- [WHAT NEEDS TO BE DONE] Beginning at the line containing "Screen dimensions: 500x1009" and stopping after the line containing "Click the Pinnwand", rewrite the lines of the listing below, swapping "section heading" for "section title" and leaving everything else unchanged.

====== RECORDS PROVIDED

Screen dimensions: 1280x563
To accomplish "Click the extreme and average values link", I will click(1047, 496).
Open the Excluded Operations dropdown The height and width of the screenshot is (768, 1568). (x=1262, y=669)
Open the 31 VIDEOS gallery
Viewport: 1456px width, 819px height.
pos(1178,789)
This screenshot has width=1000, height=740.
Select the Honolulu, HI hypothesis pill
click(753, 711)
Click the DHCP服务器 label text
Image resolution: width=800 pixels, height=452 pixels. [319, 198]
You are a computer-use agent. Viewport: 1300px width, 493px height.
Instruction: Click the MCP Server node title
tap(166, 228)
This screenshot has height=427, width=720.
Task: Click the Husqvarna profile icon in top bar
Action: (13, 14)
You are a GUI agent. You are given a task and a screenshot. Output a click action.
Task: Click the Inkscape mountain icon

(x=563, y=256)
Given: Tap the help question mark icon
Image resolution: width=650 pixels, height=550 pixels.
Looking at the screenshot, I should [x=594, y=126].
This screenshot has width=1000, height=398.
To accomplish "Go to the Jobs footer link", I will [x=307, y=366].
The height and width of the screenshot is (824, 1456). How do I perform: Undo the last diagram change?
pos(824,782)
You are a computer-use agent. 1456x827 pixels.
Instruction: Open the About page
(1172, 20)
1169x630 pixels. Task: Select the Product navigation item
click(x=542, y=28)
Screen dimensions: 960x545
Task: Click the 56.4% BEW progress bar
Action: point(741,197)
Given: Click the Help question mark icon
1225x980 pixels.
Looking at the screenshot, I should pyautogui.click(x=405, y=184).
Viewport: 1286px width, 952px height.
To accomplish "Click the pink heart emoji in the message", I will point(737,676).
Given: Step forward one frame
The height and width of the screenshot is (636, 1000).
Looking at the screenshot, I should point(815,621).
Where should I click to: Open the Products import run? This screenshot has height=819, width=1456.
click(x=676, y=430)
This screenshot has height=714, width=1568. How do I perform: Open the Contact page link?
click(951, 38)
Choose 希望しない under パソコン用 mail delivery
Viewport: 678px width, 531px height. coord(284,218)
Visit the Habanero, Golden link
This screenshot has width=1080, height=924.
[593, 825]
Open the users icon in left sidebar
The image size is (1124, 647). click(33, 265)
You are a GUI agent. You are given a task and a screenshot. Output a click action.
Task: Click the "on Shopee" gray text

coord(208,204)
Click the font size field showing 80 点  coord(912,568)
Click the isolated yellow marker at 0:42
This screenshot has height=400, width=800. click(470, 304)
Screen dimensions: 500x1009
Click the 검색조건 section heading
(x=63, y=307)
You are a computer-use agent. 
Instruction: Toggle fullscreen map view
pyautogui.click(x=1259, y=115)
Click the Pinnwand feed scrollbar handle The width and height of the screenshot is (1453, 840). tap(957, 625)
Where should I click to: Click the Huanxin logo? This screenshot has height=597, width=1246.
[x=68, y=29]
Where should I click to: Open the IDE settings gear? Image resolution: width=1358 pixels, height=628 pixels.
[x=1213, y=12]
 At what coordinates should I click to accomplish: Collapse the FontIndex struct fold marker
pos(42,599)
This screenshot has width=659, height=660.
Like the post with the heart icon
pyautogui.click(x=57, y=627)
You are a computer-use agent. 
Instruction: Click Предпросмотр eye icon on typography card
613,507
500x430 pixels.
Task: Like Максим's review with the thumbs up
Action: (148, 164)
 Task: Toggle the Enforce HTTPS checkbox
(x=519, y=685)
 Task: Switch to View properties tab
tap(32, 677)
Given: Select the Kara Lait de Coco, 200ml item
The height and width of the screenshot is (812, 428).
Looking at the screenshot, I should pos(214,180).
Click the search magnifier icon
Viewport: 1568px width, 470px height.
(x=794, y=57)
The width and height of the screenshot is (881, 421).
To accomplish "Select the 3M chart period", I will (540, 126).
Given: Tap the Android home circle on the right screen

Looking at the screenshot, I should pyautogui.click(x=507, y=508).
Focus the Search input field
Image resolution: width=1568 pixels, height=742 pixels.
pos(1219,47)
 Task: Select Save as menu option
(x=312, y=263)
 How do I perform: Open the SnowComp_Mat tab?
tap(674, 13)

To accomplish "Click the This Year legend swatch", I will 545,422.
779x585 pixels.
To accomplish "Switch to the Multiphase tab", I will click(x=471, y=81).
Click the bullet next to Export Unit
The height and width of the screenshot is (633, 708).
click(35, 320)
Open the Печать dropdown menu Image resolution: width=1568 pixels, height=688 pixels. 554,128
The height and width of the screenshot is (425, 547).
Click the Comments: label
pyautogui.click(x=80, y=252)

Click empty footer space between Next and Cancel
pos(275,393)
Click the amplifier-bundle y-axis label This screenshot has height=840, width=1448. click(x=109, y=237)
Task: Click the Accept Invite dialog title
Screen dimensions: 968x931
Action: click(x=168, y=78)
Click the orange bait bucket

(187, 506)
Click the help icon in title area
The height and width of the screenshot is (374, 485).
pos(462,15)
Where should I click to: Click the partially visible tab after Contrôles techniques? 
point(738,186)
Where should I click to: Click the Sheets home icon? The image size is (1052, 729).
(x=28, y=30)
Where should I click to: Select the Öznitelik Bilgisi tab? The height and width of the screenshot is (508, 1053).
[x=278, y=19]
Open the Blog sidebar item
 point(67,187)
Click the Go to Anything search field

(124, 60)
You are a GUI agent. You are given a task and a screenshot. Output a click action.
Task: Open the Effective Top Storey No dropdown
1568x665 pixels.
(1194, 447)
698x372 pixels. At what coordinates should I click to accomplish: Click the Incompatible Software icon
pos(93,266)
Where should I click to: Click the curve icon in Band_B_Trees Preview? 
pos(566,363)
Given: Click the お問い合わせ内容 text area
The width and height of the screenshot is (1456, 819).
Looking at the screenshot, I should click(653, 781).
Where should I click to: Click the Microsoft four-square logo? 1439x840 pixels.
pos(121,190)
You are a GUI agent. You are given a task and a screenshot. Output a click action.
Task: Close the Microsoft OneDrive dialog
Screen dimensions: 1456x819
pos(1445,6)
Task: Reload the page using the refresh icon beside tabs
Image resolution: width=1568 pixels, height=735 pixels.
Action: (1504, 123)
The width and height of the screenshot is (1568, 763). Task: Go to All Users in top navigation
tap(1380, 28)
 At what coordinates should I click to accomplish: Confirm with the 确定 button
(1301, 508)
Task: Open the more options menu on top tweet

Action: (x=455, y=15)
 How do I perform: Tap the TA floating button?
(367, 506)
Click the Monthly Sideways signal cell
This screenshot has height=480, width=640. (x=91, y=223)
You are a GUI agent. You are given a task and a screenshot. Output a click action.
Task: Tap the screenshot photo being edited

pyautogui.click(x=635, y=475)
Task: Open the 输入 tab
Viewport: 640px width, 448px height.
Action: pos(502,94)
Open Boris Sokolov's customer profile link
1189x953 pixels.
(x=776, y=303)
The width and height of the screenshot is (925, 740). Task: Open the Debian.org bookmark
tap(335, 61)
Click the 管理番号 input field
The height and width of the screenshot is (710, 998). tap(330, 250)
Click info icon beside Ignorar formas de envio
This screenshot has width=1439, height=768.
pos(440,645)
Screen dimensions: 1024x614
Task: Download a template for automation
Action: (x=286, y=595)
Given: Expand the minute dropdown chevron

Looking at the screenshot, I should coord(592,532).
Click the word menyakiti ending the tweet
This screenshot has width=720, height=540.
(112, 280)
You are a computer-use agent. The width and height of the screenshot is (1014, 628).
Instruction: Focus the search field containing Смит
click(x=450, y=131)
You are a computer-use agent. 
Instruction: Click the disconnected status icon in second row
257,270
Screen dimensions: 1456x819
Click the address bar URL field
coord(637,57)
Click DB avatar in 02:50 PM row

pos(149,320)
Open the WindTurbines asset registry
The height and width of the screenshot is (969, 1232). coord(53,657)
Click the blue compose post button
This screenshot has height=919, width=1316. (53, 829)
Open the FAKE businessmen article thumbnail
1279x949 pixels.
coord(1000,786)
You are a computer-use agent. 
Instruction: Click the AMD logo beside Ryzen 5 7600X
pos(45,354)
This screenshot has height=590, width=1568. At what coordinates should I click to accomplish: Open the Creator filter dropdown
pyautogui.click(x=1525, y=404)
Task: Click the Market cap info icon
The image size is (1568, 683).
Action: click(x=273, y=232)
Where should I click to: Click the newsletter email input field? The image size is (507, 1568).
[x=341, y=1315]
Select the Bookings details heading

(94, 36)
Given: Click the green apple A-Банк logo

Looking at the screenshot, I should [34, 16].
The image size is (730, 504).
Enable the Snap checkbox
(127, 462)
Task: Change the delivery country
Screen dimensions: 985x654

============

- [EXERCISE SOLUTION]
Screen dimensions: 500x1009
Click the 검색조건 section title
(x=63, y=307)
You are a computer-use agent. 
Instruction: Toggle fullscreen map view
pyautogui.click(x=1259, y=115)
Click the Pinnwand feed scrollbar handle The width and height of the screenshot is (1453, 840). tap(957, 625)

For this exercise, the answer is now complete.